--- Passage for review ---
========================================================================

Fri, 09 Feb 2001

DPA advises President

I was watching the 12:30 p.m. news on SCTV on Feb. 7, 2001, when, after incessant reports on nationwide mass demonstrations, this time raging in East Java, a sudden hopeful sign suggesting a reconciliatory rapprochement was aired. Unexpectedly it was reported that a delegation of the Supreme Advisory Council (DPA), under its chairman, Achmad Tirto Sudiro, met the President. The chairman was seen reading from a folder in his hands the DPA's advice, to which the President was seen listening attentively, but obviously in his well-known unique style.

The salient points of the DPA's advice caught in the report essentially covered two meaningful features. First, advising the President to act tactfully and reply accordingly to the House of Representatives' memorandum, and second, advising that a tactful and proper reply from the President would make the issuance of a second memorandum unnecessary.

Conspicuously, in its advice, the DPA opted to shy away from entangling itself in the controversial issue of urging the President to resign. By taking a wise reconciliatory attitude, the DPA clearly showed its statesmanlike stance vis-a-vis the confrontation between the pros and cons of political forces on one side supporting and on the other opposing the President to serve the full term of his tenure.

========================================================================

--- Data provided ---
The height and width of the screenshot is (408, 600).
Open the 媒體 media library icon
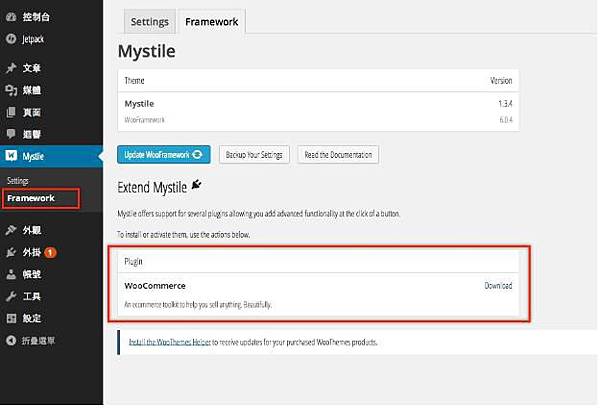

========================================================================

--- Activity A ---
How would you render this sentence from the letter on the DPA's advice in Spanish: "Unexpectedly it was reported that a delegation of the Supreme Advisory Council (DPA), under its chairman, Achmad Tirto Sudiro, met the President."
--- Activity B ---
Can you echo the part of the letter on the DPA's advice that begins at the words "Fri, 09 Feb" and stops after "well-known unique style."?

--- Written solution A ---
Inesperadamente, se informó que una delegación del Consejo Consultivo Supremo (DPA), encabezada por su presidente, Achmad Tirto Sudiro, se reunió con el Presidente.

--- Written solution B ---
Fri, 09 Feb 2001

DPA advises President

I was watching the 12:30 p.m. news on SCTV on Feb. 7, 2001, when, after incessant reports on nationwide mass demonstrations, this time raging in East Java, a sudden hopeful sign suggesting a reconciliatory rapprochement was aired. Unexpectedly it was reported that a delegation of the Supreme Advisory Council (DPA), under its chairman, Achmad Tirto Sudiro, met the President. The chairman was seen reading from a folder in his hands the DPA's advice, to which the President was seen listening attentively, but obviously in his well-known unique style.